Compute, Capex, and Raw Materials
The logical endpoint of these dynamics is a world where business complexity reduces to three inputs: compute, capex, and raw materials[13]. Every layer of labor, coordination, and distribution that AI can absorb moves an industry closer to that endpoint, and closer to the concentration dynamics that have already played out on the internet. We see the transformation of cognitive services measured in years, physical services in a decade, and manufacturing in a generation. But the direction is consistent, and the companies and investors who position against that arc earliest, before aggregation is obvious and before markets fully reprice, will capture a disproportionate share of the value created.
[1] Ben Thompson, “Aggregation Theory,” Stratechery, July 21, 2015.
[2] Facebook + Instagram
[3] Charts are directional thanks to AI. Actual data via The World of Aggregation Theory
[4] Financial Advisory and Wealth Management: Morgan Stanley’s wealth division generates ~$820K in revenue per employee, yet carries a 60% SG&A load, the vast majority of which is advisory labor, compliance, and client servicing. The industry average is ~$450K per employee[4]. Much of this work (portfolio construction, financial planning, compliance documentation, client reporting) is highly codifiable. An AI-augmented firm could deliver comparable or better advisory output at a fraction of the headcount, compressing the cost structure and reinvesting the savings into client acquisition and product quality.
[5] Landscaping: a $130B market with 630,000 firms and a CR3 of just 3.8%, the most fragmented physical services market we track. The industry average revenue per employee is ~$80K, with SG&A at roughly 18% of revenue at the leader level[5]. On a typical job, labor and materials dominate, but route planning, quoting, scheduling, invoicing, and customer management represent a meaningful share of overhead. An AI-native operator that automates these functions can serve more customers per crew, respond faster, and quote more competitively, creating a compounding advantage in a market where the largest player, BrightView, holds less than 2% share.

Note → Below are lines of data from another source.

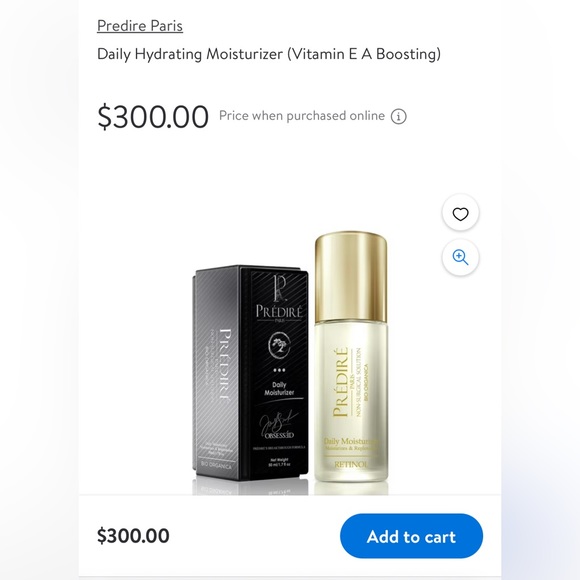Image resolution: width=580 pixels, height=580 pixels.
Task: Click the tree emblem on the black box
Action: pos(279,346)
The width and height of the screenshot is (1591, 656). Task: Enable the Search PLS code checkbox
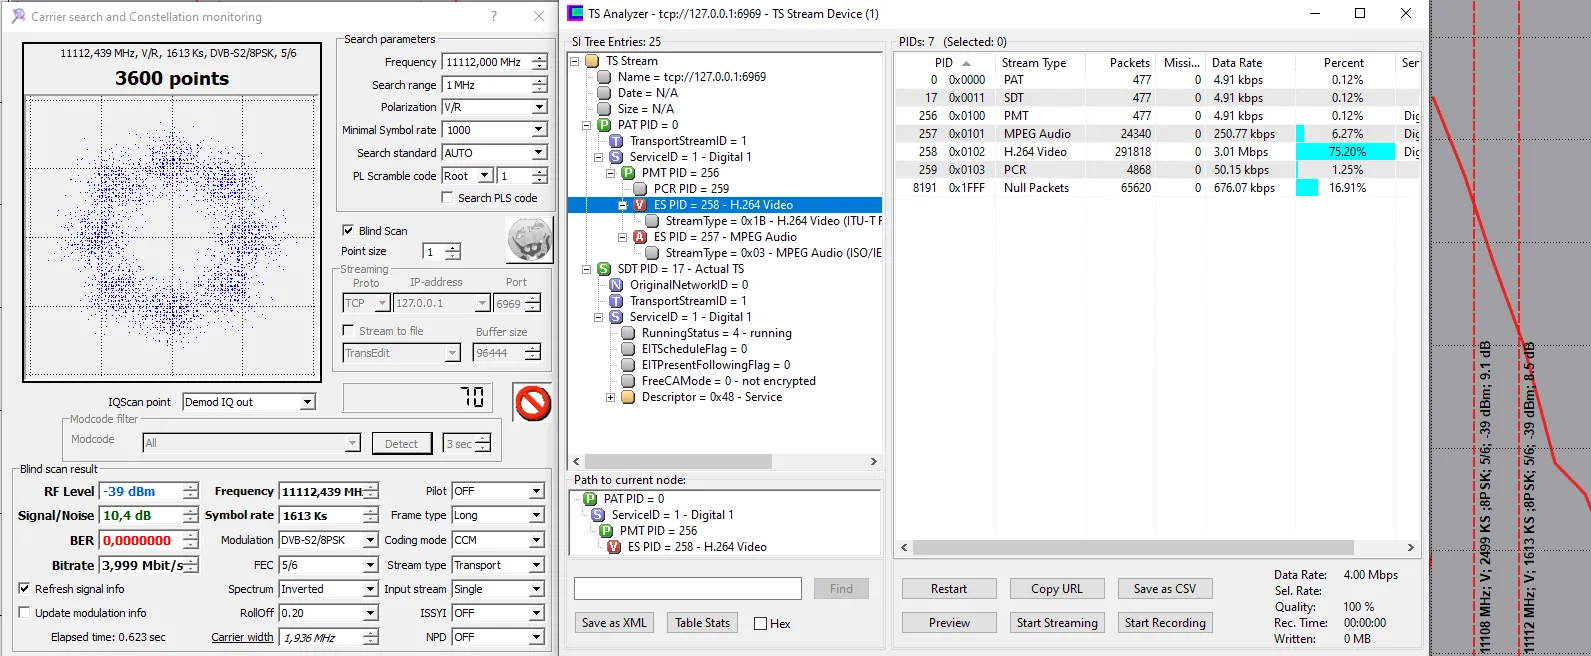pyautogui.click(x=447, y=198)

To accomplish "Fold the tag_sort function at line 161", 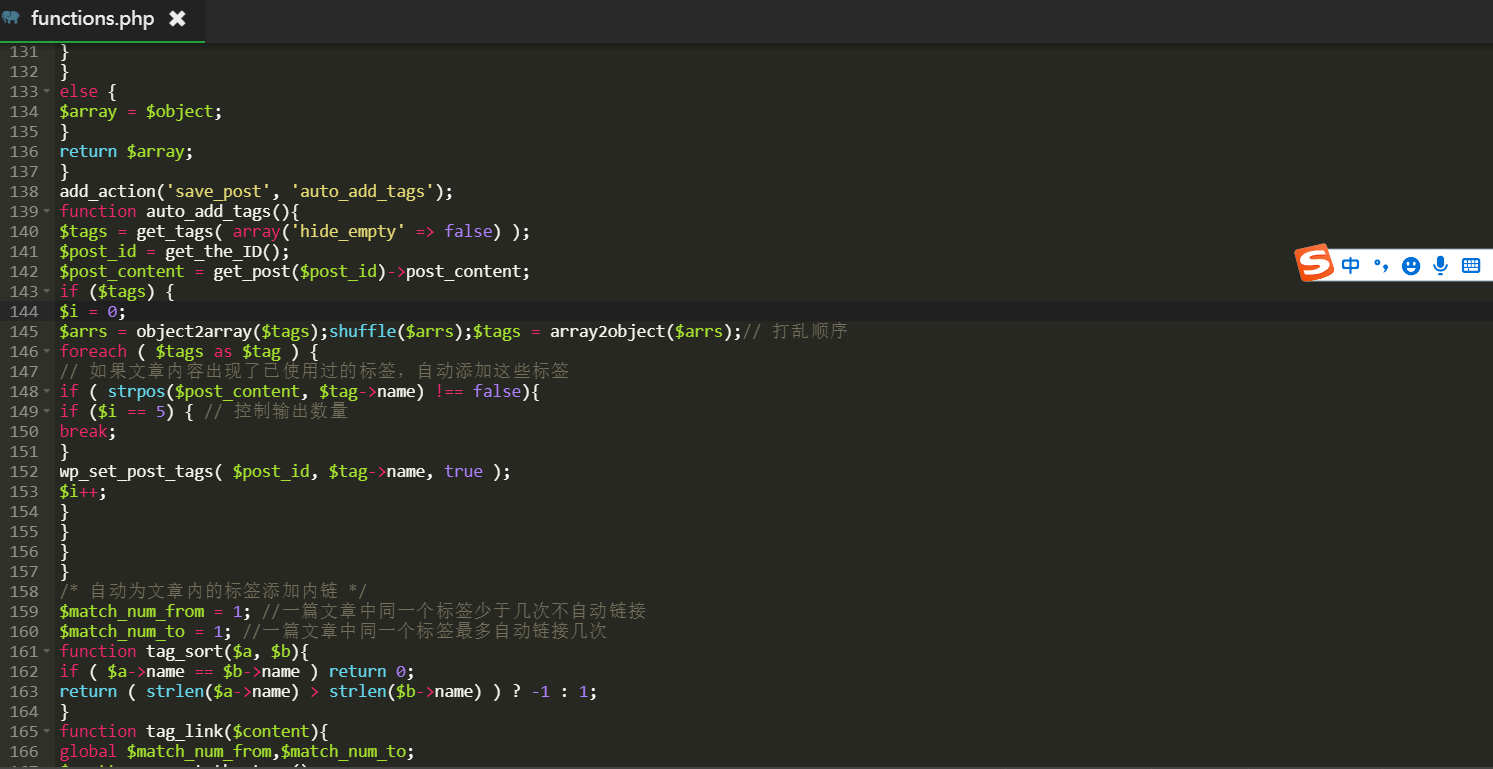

[6] Charts are directional thanks to AI. Actual data via The World of Aggregation Theory
[7] Machine Shops: comprise a $55B market with over 21,000 firms and a CR3 of just 1.2%, the least concentrated market in our entire dataset. The industry average revenue per employee is ~$140K with SG&A at roughly 15% of revenue. These are small-run, custom fabrication businesses where quoting, scheduling, CAD programming, and sales coordination consume a disproportionate share of overhead relative to the actual machining work.

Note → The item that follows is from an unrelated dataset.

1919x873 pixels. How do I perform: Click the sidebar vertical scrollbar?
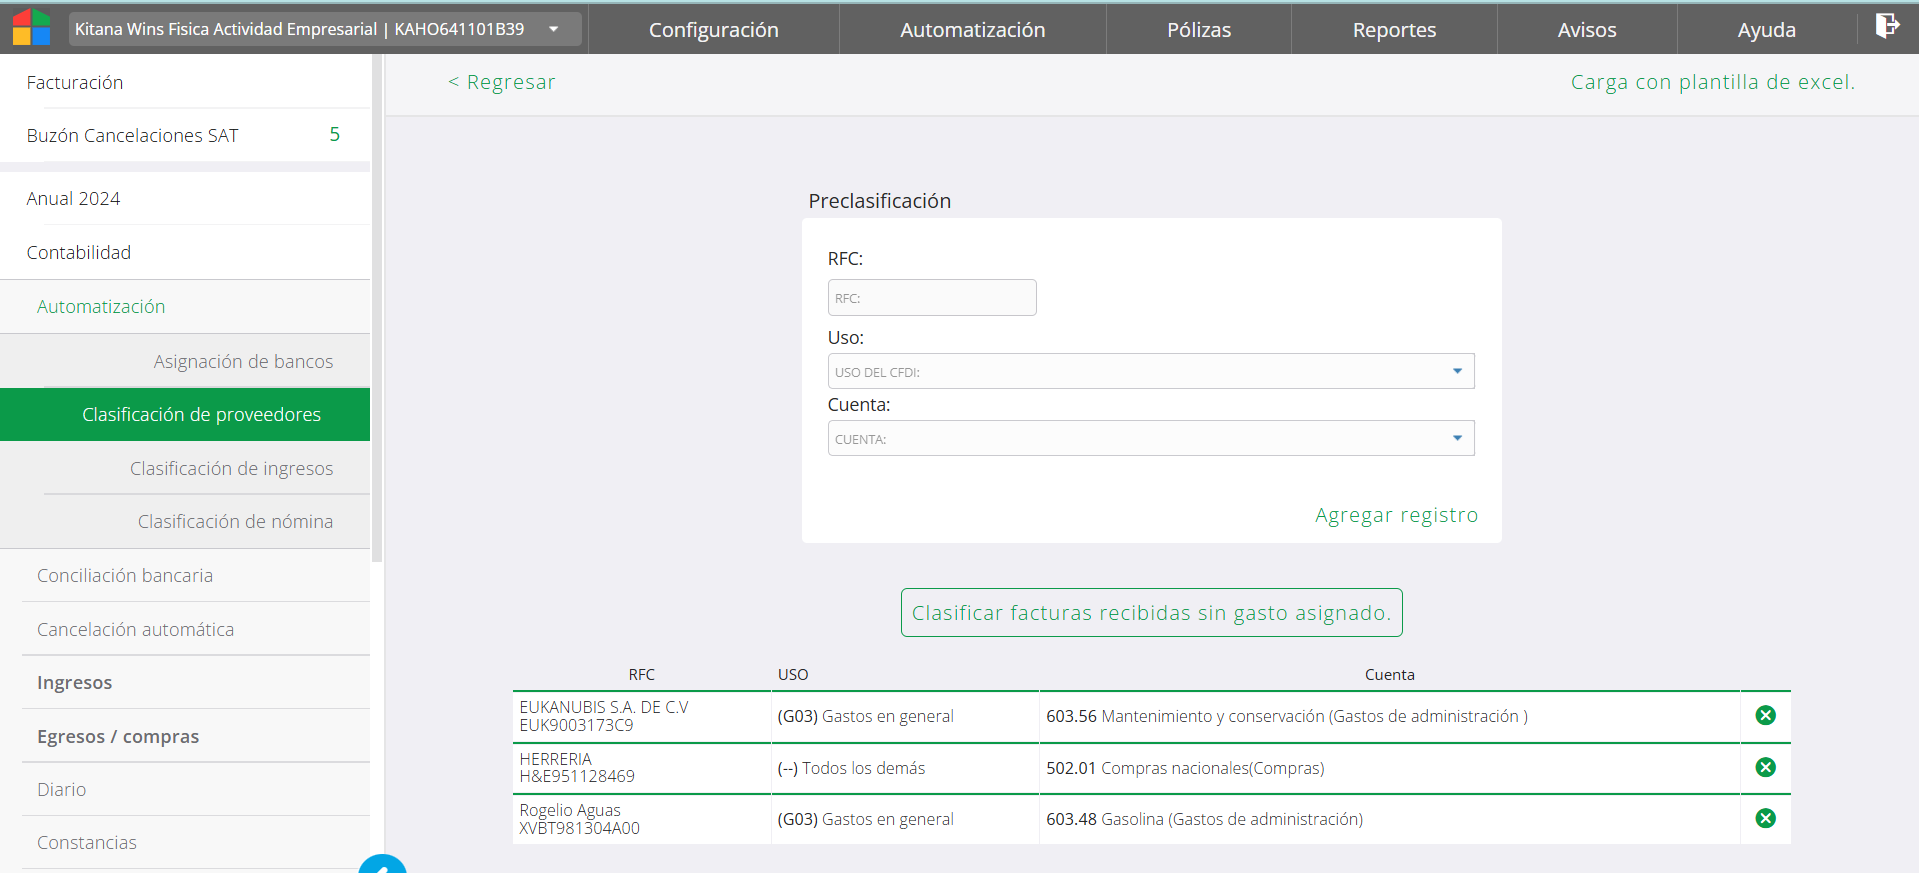click(x=377, y=300)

[8] Charts are directional thanks to AI. Actual data via The World of Aggregation Theory
[9] Notable examples include Thrive Holdings (Shield Technology Partners in IT services, Crete in accounting), General Catalyst’s Creation fund (Eudia in legal, Accrual in accounting, Titan in IT services, Long Lake in property management and other services), and early experiments from Khosla Ventures, 8VC, and others.
[10] Holdco structures are long-term oriented, enabling sustained investment in AI transformation while the market conveniently provides cost-of-capital arbitrage versus traditional PE fund models.

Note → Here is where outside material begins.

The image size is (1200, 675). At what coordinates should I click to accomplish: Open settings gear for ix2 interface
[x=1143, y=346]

[11] It is perfectly reasonable to believe that consolidation is the only thing that happens and the long tail of small businesses and individual proprietors are unable to compete. However, the vectors of relationships, regional fragmentation / regulation, and craft/customization provide angles for sustainability.
[13] The preceding analysis specifically excludes robotics, which will further accelerate these dynamics by compressing physical labor costs, the last major constraint on aggregation in services and manufacturing. We did not talk about it, we know.